So war das mit Ficker-Fritz
Reschkes kleine Kulturgeschichte der Bundeswehr -
Antwort eines Augen- und Ohrenzeugen auf die Werbekampagnen
eines Arbeitgebers, der in der Mitte der Gesellschaft ankommen soll
Wie bitte ?!? Reschke bei der Bundeswehr?? Jeder, der seine Lieder oder ihn persönlich kennt, muss sich wundern...
Das kam so: 1983 wurde man als Kriegsdienstverweigerer bestraft, wenn man nicht „Wehrdienst“ leistete. Der Wehrdienst dauerte 15 Monate. 18 Monate dagegen dauerte der Ersatzdienst, der üblicherweise in sozialen Einrichtungen geleistet wurde. Die Minderwertigkeit von sozialem Engagement gegenüber dem Dienst an der Mordwaffe musste natürlich auch 38 Jahre nach dem Zweiten Weltkrieg und acht Jahre nach dem Vietnamkrieg kompensiert und demonstriert werden.
Waren die drei Monate Unterschied Grund genug? Für Reschke nicht - aber sein Wunschstudium konnte er nur zum Wintersemester beginnen, also Anfang Oktober. Der Ersatzdienst endete jedoch erst Ende Dezember, also musste man ein Jahr verspätet ins Studium einsteigen, Weichei!!Zurückgetreten! Fein arrangierte Soft Power von Vater Staat zur Lenkung junger Bürger...

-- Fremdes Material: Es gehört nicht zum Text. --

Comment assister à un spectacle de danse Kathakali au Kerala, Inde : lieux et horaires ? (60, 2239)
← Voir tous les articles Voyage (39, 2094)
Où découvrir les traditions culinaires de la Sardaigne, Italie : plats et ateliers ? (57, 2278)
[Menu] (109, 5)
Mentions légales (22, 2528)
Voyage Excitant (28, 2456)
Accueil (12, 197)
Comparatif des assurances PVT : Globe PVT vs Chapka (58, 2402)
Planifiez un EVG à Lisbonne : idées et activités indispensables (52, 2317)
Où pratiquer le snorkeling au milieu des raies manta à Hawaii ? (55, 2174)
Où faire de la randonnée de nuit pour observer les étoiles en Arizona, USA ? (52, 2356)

Also ließ sich Reschke auf etwas ein, das er einerseits schnell bereute, das aber andererseits seinem Wissen über Menschen und Hierarchien zuträglich wurde. Hatte er bis dahin als Gymnasiast, Gitarrist einer Band und aktiver Rennruderer überwiegend mit intelligenten und mehr oder weniger kultivierten Menschen zu tun, sollte er einige Wochen nach dem Abitur mit eifrig tätiger Dummheit sowie mentaler und emotionaler Verwahrlosung konfrontiert werden - in anderen Worten: mit Ausbildern bei der Bundeswehr. Allen voran Leutnant Fritz - genannt "Ficker Fritz" (weil er so gerne Auszubildende "fickte", auf Hochdeutsch: schikanierte) und Unteroffizier Bachmeier. Wieso solch harte Worte über Mitmenschen? Nun, es geht immerhin um Menschen, die sich für geeignet halten, andere auszubilden und im Ernstfall über Leben und Tod zu entscheiden! Und es geht um eine extrem kostspielige Institution, die massenweise Ressourcen verschwendet und die Umwelt verpestet, und: die derart unterentwickelte Menschen für Ausbilder hält, und das ist schlichtweg irre - und bezeichnend.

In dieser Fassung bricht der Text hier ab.